Es ist eine wundersame Wandlung, die Pocher da hingelegt hat.
Er ist jemand, der sich im Laufe seiner Karriere oft genug im Ton vergriffen hat. Der das gebotene Maß häufig überschritten hat. Dem man nicht immer abnahm, dass er sein Gag-Feuerwerk auf Kosten von anderen der Sache wegen zündete – sondern gerne auch mal der eigenen Profilierung wegen.

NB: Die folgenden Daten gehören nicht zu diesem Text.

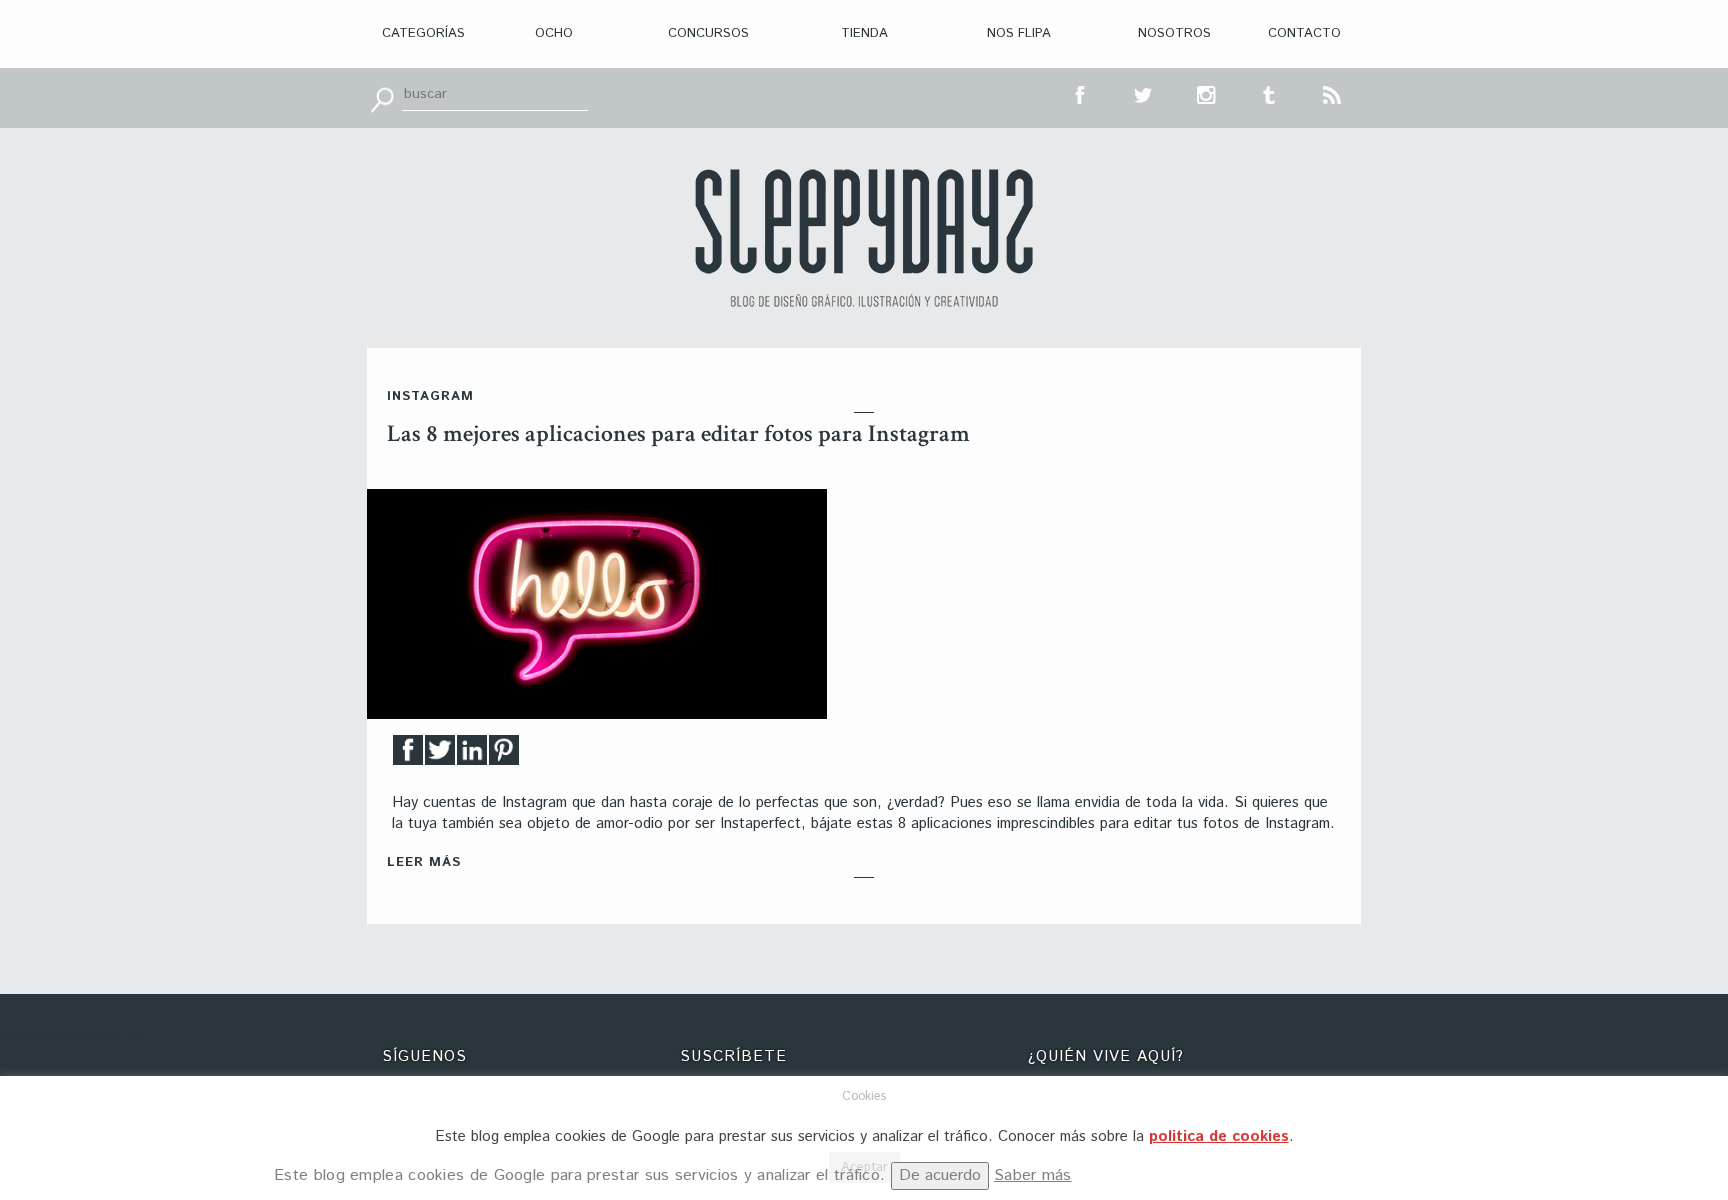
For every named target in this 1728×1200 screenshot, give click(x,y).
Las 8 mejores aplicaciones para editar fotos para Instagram (678, 433)
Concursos (708, 33)
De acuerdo (940, 1175)
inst (1207, 93)
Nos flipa (1019, 33)
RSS (1333, 93)
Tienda (864, 33)
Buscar (382, 98)
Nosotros (1174, 33)
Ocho (554, 33)
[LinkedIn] (472, 755)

Umso mehr erfreut jetzt sein aufrichtiges Engagement gegen gefährliche Tendenzen innerhalb der Gesellschaft. Die Gruppe der "Querdenker" mag zwar eine Minderheit darstellen, allerdings eine sehr laute, die auch Prominente für sich zu gewinnen weiß. Je stärker andere Stars dagegen Stellung beziehen, umso mehr Wind wird den Verschwörungsgläubigen aus den Segeln genommen.
Da sich die Schwurbler offensichtlich weiter radikalisieren, kann Pochers virtueller Einsatz auch gar nicht hoch genug angesehen werden. Der nahende Impfstoff, der auch ein Abklingen der Pandemie in Aussicht stellt, sollte nämlich gerade nicht dazu führen, dass die Bewegung jetzt unterschätzt wird.
Michael Blume ist Antisemitismusbeauftragter in Baden-Württemberg und forscht seit Jahren auf dem Gebiet der Verschwörungsideologien. Er warnt seit Jahren vor möglicher Gewalt durch Verschwörungsgläubige und beobachtet die Entwicklungen rund um die Corona-Demos aufmerksam. Das Intervenieren durch Prominente in sozialen Netzwerken bewertet auch er positiv:
Für Stars bietet die Corona-Pandemie gerade also die Chance, ihre Bekanntheit zu einem besonders wichtigen Zweck im Sinne der Demokratie einzusetzen. Während YouTuber Rezo vorwiegend bei jüngeren Leuten Gehör finden dürfte, decken Pocher und die Kabarettistin Sarah Bosetti mit ihren Videos auch ältere Generationen ab.
Sie alle leisten einen wichtigen Teil zur Aufklärung und Bewahrung rechtsstaatlicher Werte. Obwohl sie im weitesten Sinne "nur" Entertainer sind, verfügen sie mitunter über eine größere Reichweite als die meisten Politiker und in den Augen vieler sicherlich auch über ein höheres Maß an Glaubwürdigkeit.
Doch so gelungen Pochers jüngste Videos auch sind – wünschenswert wäre es natürlich, er müsste sie gar nicht erst drehen.